# YOLOv5 v6.0 backbone
backbone:
  # [from, number, module, args]
  [[-1, 1, Conv, [64, 6, 2, 2]],  # 0-P1/2
   [-1, 1, Conv, [128, 3, 2]],  # 1-P2/4
   [-1, 3, C3, [128]],
   [-1, 1, Conv, [256, 3, 2]],  # 3-P3/8
   [-1, 6, C3, [256]],
   [-1, 1, Conv, [512, 3, 2]],  # 5-P4/16
   [-1, 9, C3, [512]],
   [-1, 1, Conv, [1024, 3, 2]],  # 7-P5/32
   [-1, 3, C3, [1024]],
   [-1, 1, SPPF, [1024, 5]],  # 9
  ]

# YOLOv5 v6.0 head
head:
  [[-1, 1, Conv, [512, 1, 1]],
   [-1, 1, nn.Upsample, [None, 2, 'nearest']],
   [[-1, 6], 1, Concat, [1]],  # cat backbone P4
   [-1, 3, C3, [512, False]],  # 13

   [-1, 1, Conv, [256, 1, 1]],
   [-1, 1, nn.Upsample, [None, 2, 'nearest']],
   [[-1, 4], 1, Concat, [1]],  # cat backbone P3
   [-1, 3, C3, [256, False]],  # 17 (P3/8-small)

   [-1, 1, Conv, [256, 3, 2]],
   [[-1, 14], 1, Concat, [1]],  # cat head P4
   [-1, 3, C3, [512, False]],  # 20 (P4/16-medium)

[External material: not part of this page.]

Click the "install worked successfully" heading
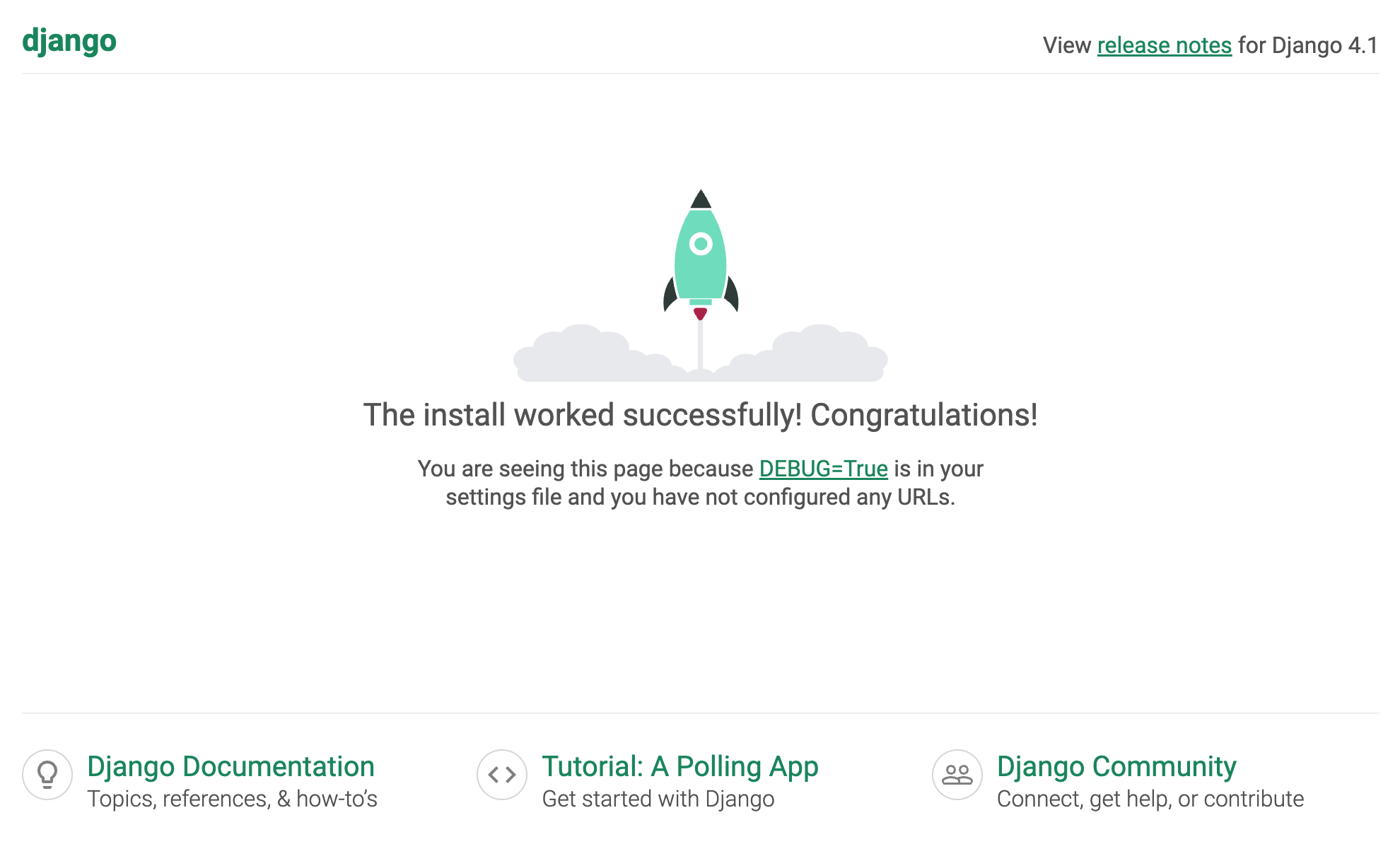Image resolution: width=1400 pixels, height=844 pixels. tap(700, 415)

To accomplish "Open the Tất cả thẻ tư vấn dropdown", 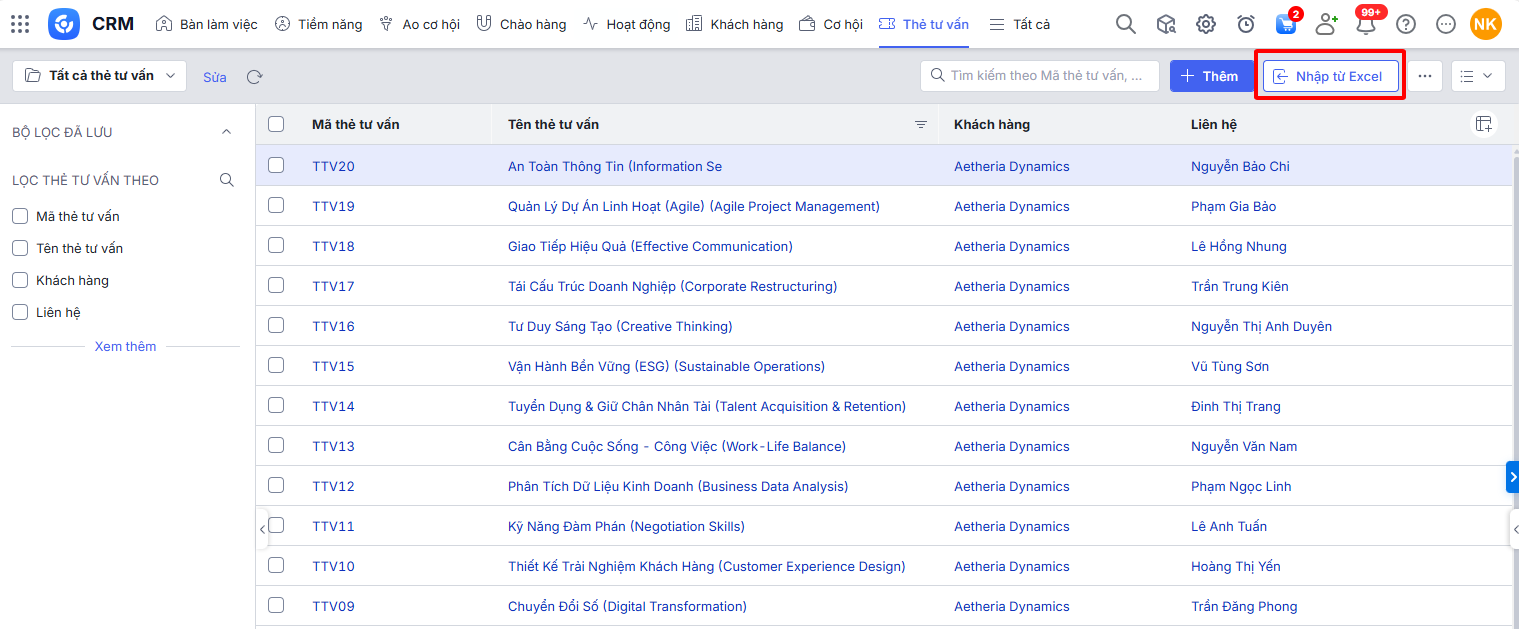I will [100, 76].
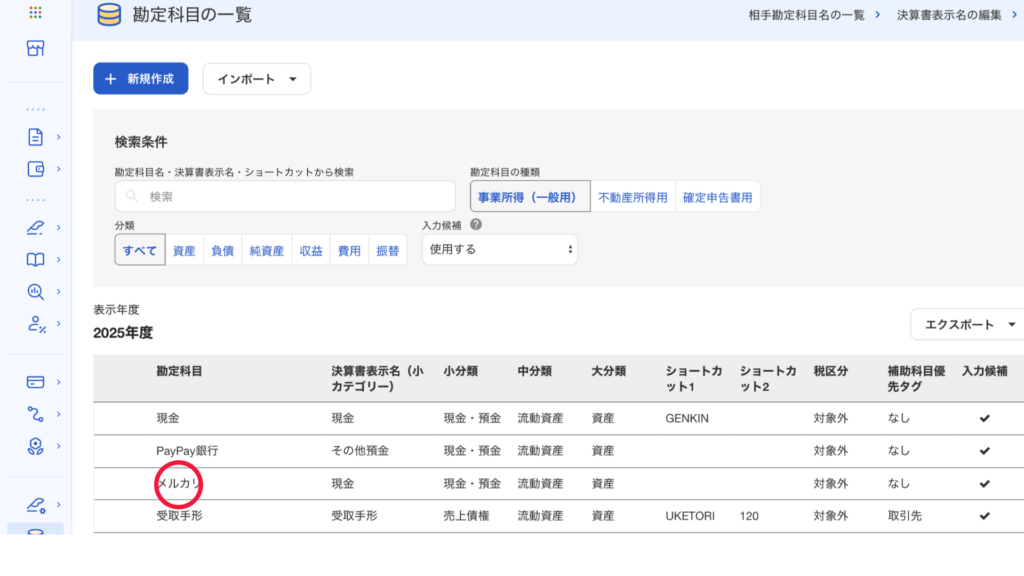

   [-1, 1, Conv, [512, 3, 2]],
   [[-1, 10], 1, Concat, [1]],  # cat head P5
   [-1, 3, C3, [1024, False]],  # 23 (P5/32-large)

   [[17, 20, 23], 1, Detect, [nc, anchors]],  # Detect(P3, P4, P5)
  ]

backbone: 仅仅表示数字的含义

# 0-P1/2 第一层

from：-1表示该输入从上一层传过来，【-1，6】表示从11和6层传过来

number：表示模块结构数量，若number>1，则数量=number*depth_multiple

module：模块结构（Conv、C3等），卷积层结构，定义于（common.py）

args：传入参数，需要联系到common各网络层模型类别确定各参数含义

P1：第一层

/2：步长为2，图片长宽尺寸分别除以2（图片分辨率要求长宽为32倍数的原因）

# 1-P2/4 第二层：

依次往下逐层叠加

head：这里和backbone一样也是由各网络层组成

nn.Upsample：上采样层

Concat：综合各层传出特征的网络层

Detect: 推理检测层

我们留意到这里一共有24层神经网络层，那么这24层是怎么相互叠加的呢，是简单的逐层叠加吗？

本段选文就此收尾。